- Source document -

· · · · ·

# Where to rent a good road bike around Longboat Key



## Cincyguy63 (Mar 21, 2011)

I will be staying on LBK in a few weeks (mid key) and I would like to rent a decent road bike while I'm down there. Can anyone recommend a place on or around LBK area?


----------



## cdhbrad (Feb 18, 2003)

I live in Bradenton and I'll give you two choices but neither is on LBK as the places out on the island only rent beach cruisers: Ringling Bicycles on Manatee Ave. in Bradenton or Ryder Bikes on Orange Ave. in Sarasota. If you fly into Tampa and get to LBK via SR 64 in Bradenton, you will go right past Ringling on your way out. I ride with the owners of Ringling all the time, but I know the wrenches at Ryder because some of them come ride with us on Saturdays when they aren't working. If you call Ringling, ask for Dave or Julie and let them know Curtis suggested you call. Won't get you a discount, me either, but they know I frequent this site and always recommend RBR folks to them and they treat them right. We also have some really good group rides and our Sunday ride goes through LBD to St. Armands so it may be something you want to consider. Ryder is good too, so take your pick as to which turns out to be the most convenient for you. 

We are having great weather now and you'll be down here before the heat of Summer takes hold. Hope you can join us for a ride.

· · · · ·

- Task list -
1. Summarize the forum thread about renting a road bike near Longboat Key in two sentences.
2. Answer these questions from the road bike rental thread:
(a) Whom should a caller ask for at Ringling?
(b) Where does the Sunday group ride go?
(c) Which road takes a driver from Tampa right past Ringling?
3. Carry the forum thread about renting a road bike near Longboat Key forward from its last post.
The stored lines after this point have no connection to the forum thread about road bike rentals.

Stored items
· · · · ·

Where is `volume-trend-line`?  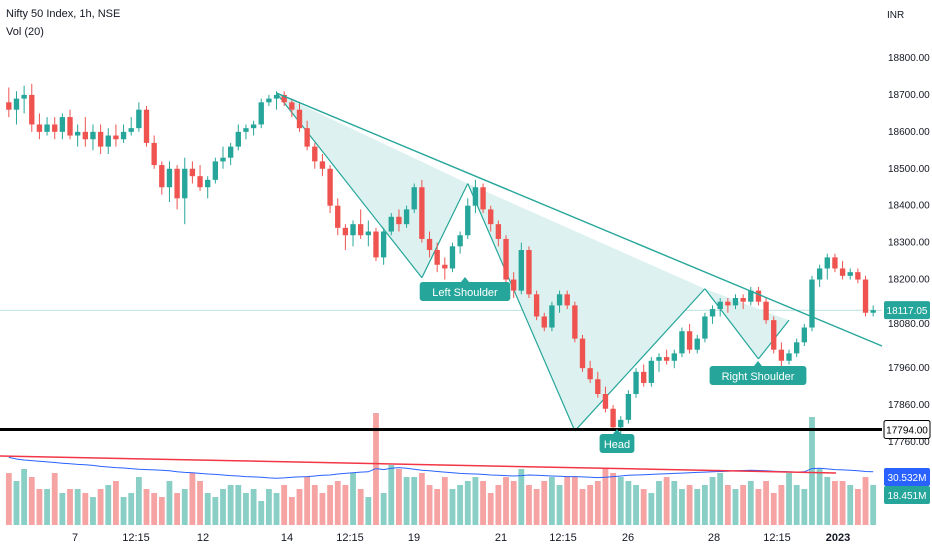
volume-trend-line is located at coordinates (418, 464).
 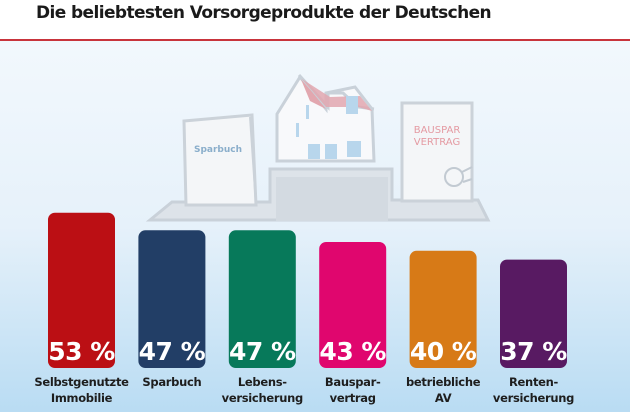 What do you see at coordinates (82, 352) in the screenshot?
I see `value-label: 53 %` at bounding box center [82, 352].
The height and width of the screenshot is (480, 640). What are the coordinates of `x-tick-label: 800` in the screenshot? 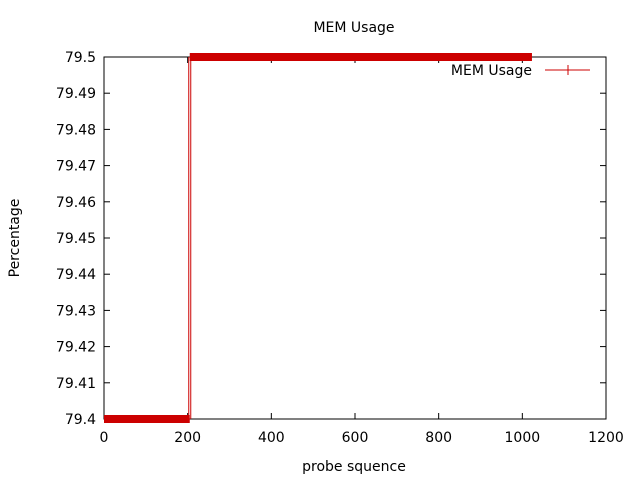 It's located at (438, 438).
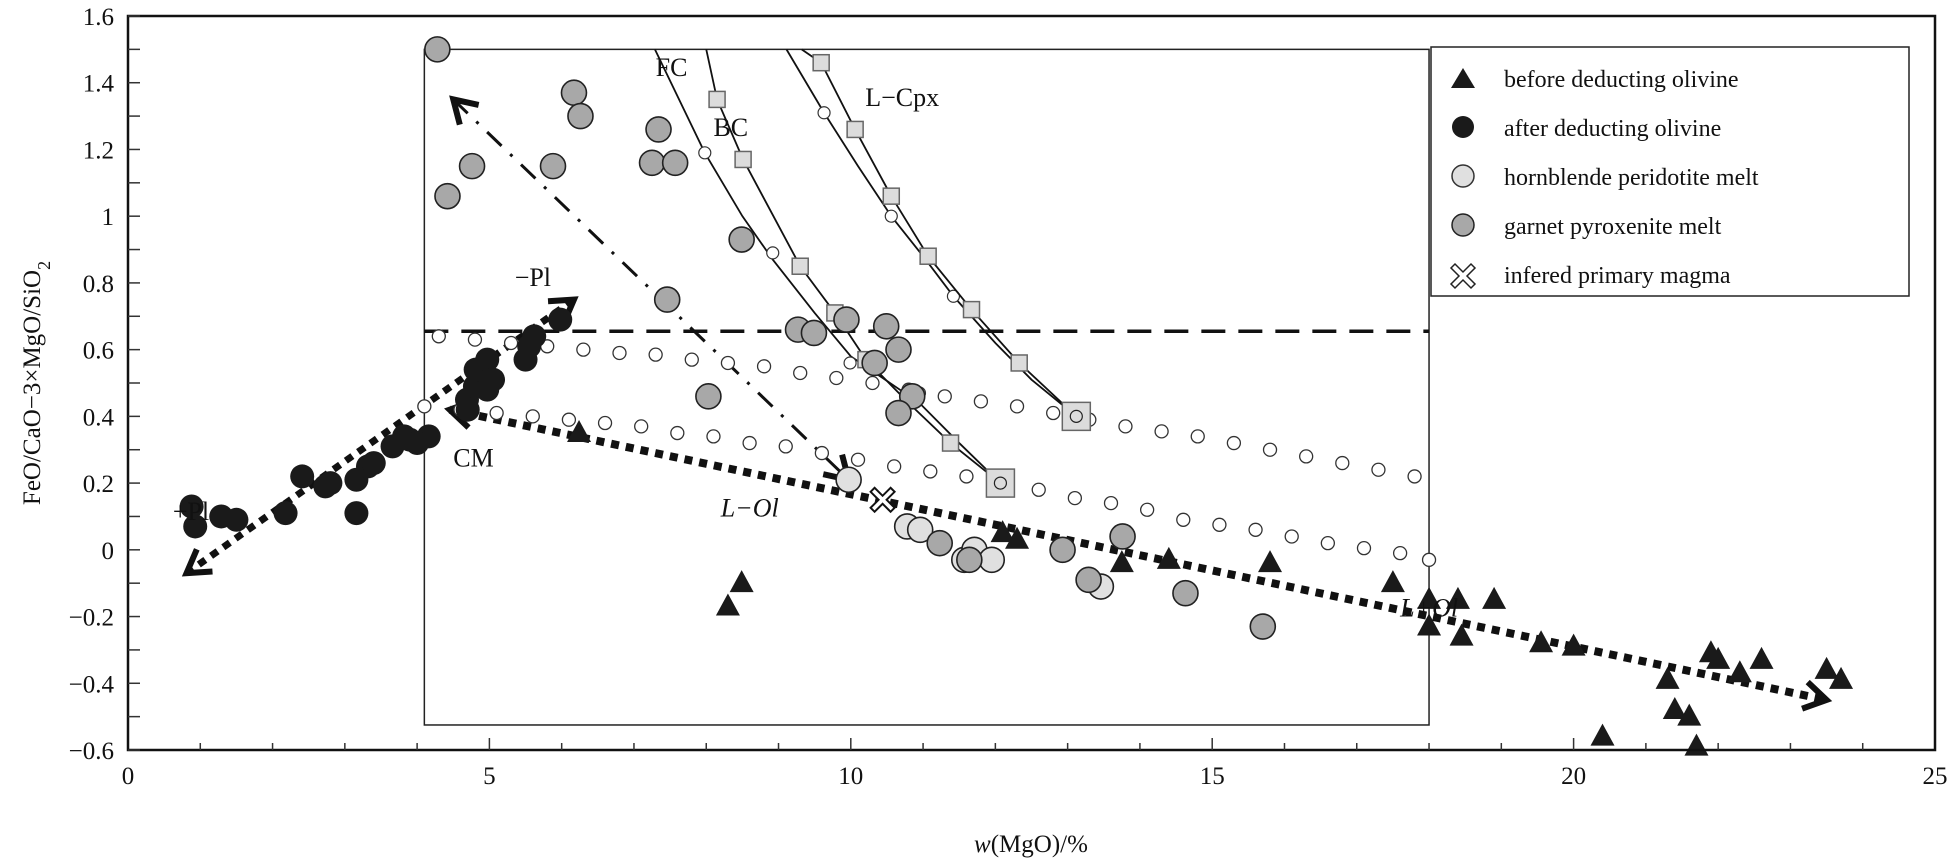  Describe the element at coordinates (36, 383) in the screenshot. I see `y-axis-title: FeO/CaO−3×MgO/SiO2` at that location.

· · · · ·

- Answers by item -
1. A visitor planning a stay on Longboat Key asks where to rent a decent road bike nearby. A Bradenton resident says the island shops rent only beach cruisers, recommends Ringling Bicycles on Manatee Ave. in Bradenton or Ryder Bikes on Orange Ave. in Sarasota, and invites the visitor to join a group ride.

2.
(a) Dave or Julie
(b) Through LBD to St. Armands
(c) SR 64 in Bradenton

3.
----------



## drdsom (Jun 21, 2010)

*Ringling bicycles*

I can fully support Curtis's post. I rented a great bike (Specialized Tarmac SL3) from Ringling last summer and went on two rides with their group. I have to warn you though, these guys are fast ! BTW, thanks again Curtis for staying with me on that first ride. You saved my life !
Have fun,

Dirk


----------



## cdhbrad (Feb 18, 2003)

Dirk: Hope all is going well with your riding this season. Doing your big ride again this year.....I can't imagine being on a ride with over 10,000 riders at one time. Hope to see you again the next time you visit in Florida
Curtis


----------



## drdsom (Jun 21, 2010)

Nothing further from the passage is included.